To her horror, her father laughed.

As did his inky-fingered scribe.

“Too late!” Alan Mor’s eyes lit with mischief. “That scroll in your hand is naught but a letter to your sister in Inverness, asking of her health and thanking her for the casks of wine her husband sent to us. The many jars of their heather-tasting honey.”

Aveline dropped the parchment. “You mean you’ve already sent word to Jamie? Without informing Macpherson?”

The look on her father’s face turned smug. “Someday you’ll thank me. You, and that blethering fool, Macpherson.”

“And Jamie?”

Alan Mor snorted. “Him most of all—once he sets eyes on you!”

His foul temper forgotten, he beamed on her. “What young loon wouldn’t be pleased with such a delicate bloom?”

But Aveline wasn’t so sure.

Glancing down, her gaze skimmed over her thick braid, not acknowledging how it gleamed like gold in the candlelight, but rather settling on her tiny hands and feet, the smallness of her breasts. Anything but a full woman, lushly curved and ripe, she doubted any man would find favor with her.

Or the distasteful circumstance that would propel her and Young Jamie into a marriage bed.

No man liked being duped.

Long-lost son, or no.

Across miles of darkling hills and empty moorland, thick with bracken and winter-browned heather, Clan MacKenzie’s Cuidrach Castle loomed above the silent waters of Loch Hourn, the stronghold’s proud towers and that great sentinel, the Bastard Stone, silhouetted against a cold, frosty sky.

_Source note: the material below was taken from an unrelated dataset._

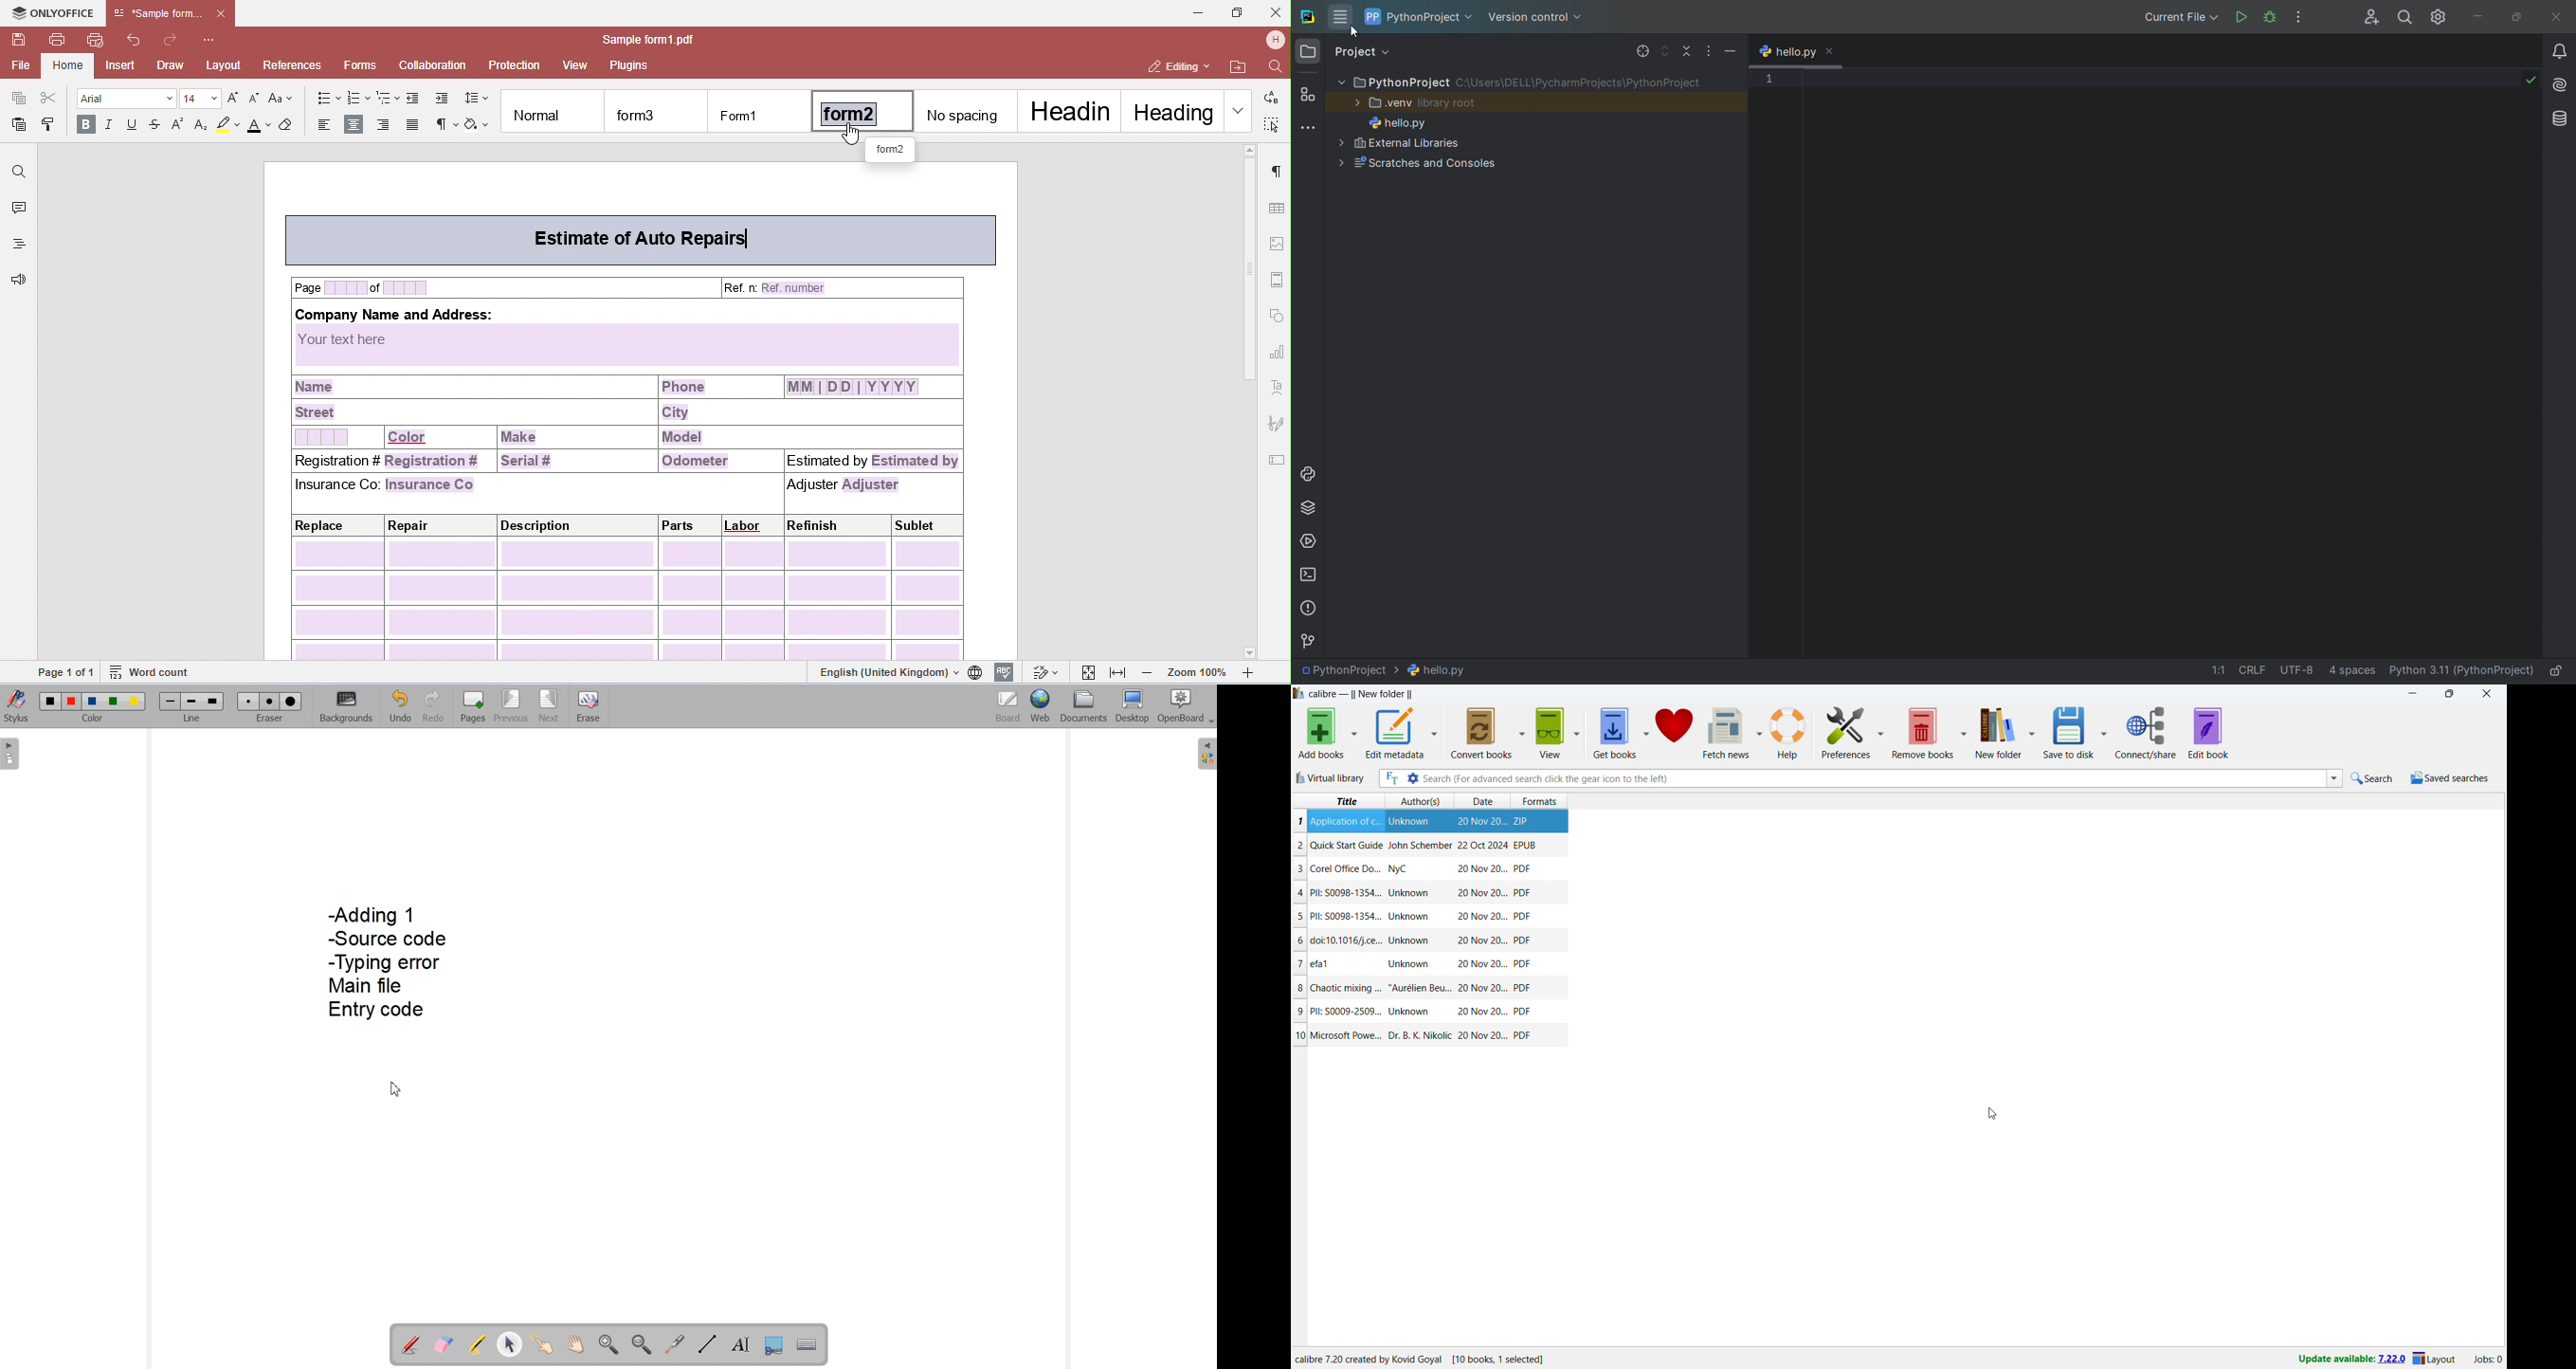 The width and height of the screenshot is (2576, 1372). What do you see at coordinates (1419, 845) in the screenshot?
I see `Author` at bounding box center [1419, 845].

A chill night; icy stars glittered in the heavens and knifing winds whistled past the windows, rattling shutters and making those within glad for the leaping flames of the great hall’s well-doing log fire. Eager-to-please squires circulated with trays of hot, spiced wine and steaming mounds of fresh-baked meat pasties. Men crowded benches drawn close to the hearth, jesting and jostling amongst themselves, their rich masculine laughter rising to the ceiling rafters, bawdy good cheer ringing in every ear.

Only one of Cuidrach’s residents shunned the comforts and warmth of the hall this night, seeking instead the privacy of a tiny storeroom filled with wine casks, blessed torchlight, and James Macpherson’s mounting frustration.

Holding back an oath that would surely curl the devil’s own toes, Young James of the Heather, sometimes teasingly called Jamie the Small, glared at the tiny red bead of blood on his thumb.

The fifth such jab wound he’d inflicted on himself in under an hour.

And, he suspected, most likely not the last. Not if he meant to complete his task.

Sighing, he licked the blood off his finger, then shoved his stool closer to the best-burning wall torch. Perhaps with brighter light, he’d have a better chance of restitching the let-out seams of his new linen tunic.

A birthday gift from his liege lord’s lady.

And the finest tunic he’d e’er possessed. Softer than rose petals and with a bold Nordic design embroidered around the neck opening; just looking at it brought a flush a pleasure to his cheeks, and even made his heart thump if he thought about the long hours Lady Mariota had spent crafting such a gift for him. A gift he was determined to wear to his birthday revelries later that night.

He would, too.

If only the tunic weren’t so tight across the shoulders, the sleeves a mite too short. And his fool fingers so damnably clumsy.

Frowning, he picked up his needle and set to work again. Truth be told, there was nothing wrong with the tunic . . . it was him.

Always had been him.

He was simply too big
.

And, he decided a short while later, his hearing a bit too sharp. Leastways keen enough to note the sudden silence pressing against the closed storeroom door.